> [EXERCISE AIM]:
Every line of the records below that holds the word "text" should be copied out.
*** Opening ENTRIES SHOWN ***
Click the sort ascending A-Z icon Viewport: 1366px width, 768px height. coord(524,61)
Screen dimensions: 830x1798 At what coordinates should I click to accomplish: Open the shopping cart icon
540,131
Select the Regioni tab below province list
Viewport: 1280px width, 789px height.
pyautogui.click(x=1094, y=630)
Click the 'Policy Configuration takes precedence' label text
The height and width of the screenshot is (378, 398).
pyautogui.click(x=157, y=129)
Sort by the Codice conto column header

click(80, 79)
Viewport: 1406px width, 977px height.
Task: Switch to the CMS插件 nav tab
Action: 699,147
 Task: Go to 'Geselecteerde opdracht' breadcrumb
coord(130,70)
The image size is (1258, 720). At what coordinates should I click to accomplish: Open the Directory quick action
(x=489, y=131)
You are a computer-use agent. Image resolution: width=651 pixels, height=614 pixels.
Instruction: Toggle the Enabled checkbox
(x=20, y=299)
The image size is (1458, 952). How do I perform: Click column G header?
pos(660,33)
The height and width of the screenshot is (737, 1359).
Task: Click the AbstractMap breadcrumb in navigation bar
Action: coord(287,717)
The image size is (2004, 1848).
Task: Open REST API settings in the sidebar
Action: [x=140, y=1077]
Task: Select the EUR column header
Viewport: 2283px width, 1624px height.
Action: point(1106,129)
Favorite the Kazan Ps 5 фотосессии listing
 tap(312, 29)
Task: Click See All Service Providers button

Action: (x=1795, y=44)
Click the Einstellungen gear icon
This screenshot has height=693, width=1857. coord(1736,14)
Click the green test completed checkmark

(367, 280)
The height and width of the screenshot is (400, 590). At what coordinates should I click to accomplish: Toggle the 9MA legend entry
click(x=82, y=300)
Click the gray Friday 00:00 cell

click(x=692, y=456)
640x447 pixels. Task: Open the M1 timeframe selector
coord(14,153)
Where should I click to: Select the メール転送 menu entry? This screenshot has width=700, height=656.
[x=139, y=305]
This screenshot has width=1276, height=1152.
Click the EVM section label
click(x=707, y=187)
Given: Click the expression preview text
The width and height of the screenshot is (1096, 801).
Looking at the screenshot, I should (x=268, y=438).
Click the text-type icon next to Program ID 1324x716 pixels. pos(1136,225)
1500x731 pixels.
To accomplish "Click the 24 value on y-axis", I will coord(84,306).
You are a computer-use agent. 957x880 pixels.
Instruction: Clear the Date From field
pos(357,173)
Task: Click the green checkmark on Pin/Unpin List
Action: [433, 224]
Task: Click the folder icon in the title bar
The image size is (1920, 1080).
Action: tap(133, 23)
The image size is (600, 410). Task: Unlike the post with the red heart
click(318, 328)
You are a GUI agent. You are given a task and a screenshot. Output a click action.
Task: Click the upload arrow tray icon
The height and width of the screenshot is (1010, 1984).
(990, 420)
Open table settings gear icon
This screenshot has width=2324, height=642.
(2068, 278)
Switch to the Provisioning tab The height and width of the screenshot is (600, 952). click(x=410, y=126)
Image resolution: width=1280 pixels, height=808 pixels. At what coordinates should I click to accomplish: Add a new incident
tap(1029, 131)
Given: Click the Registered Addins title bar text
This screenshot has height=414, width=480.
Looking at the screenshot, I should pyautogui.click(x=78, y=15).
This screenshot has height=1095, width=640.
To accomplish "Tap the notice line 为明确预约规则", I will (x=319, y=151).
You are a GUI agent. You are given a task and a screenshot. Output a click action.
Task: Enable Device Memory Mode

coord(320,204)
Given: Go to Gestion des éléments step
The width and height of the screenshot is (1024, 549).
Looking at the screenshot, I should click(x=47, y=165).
*** Closing ENTRIES SHOWN ***
> [WRITTEN REPLY]:
Click the 'Policy Configuration takes precedence' label text
Given: Click the expression preview text
Click the text-type icon next to Program ID 1324x716 pixels. pos(1136,225)
Given: Click the Registered Addins title bar text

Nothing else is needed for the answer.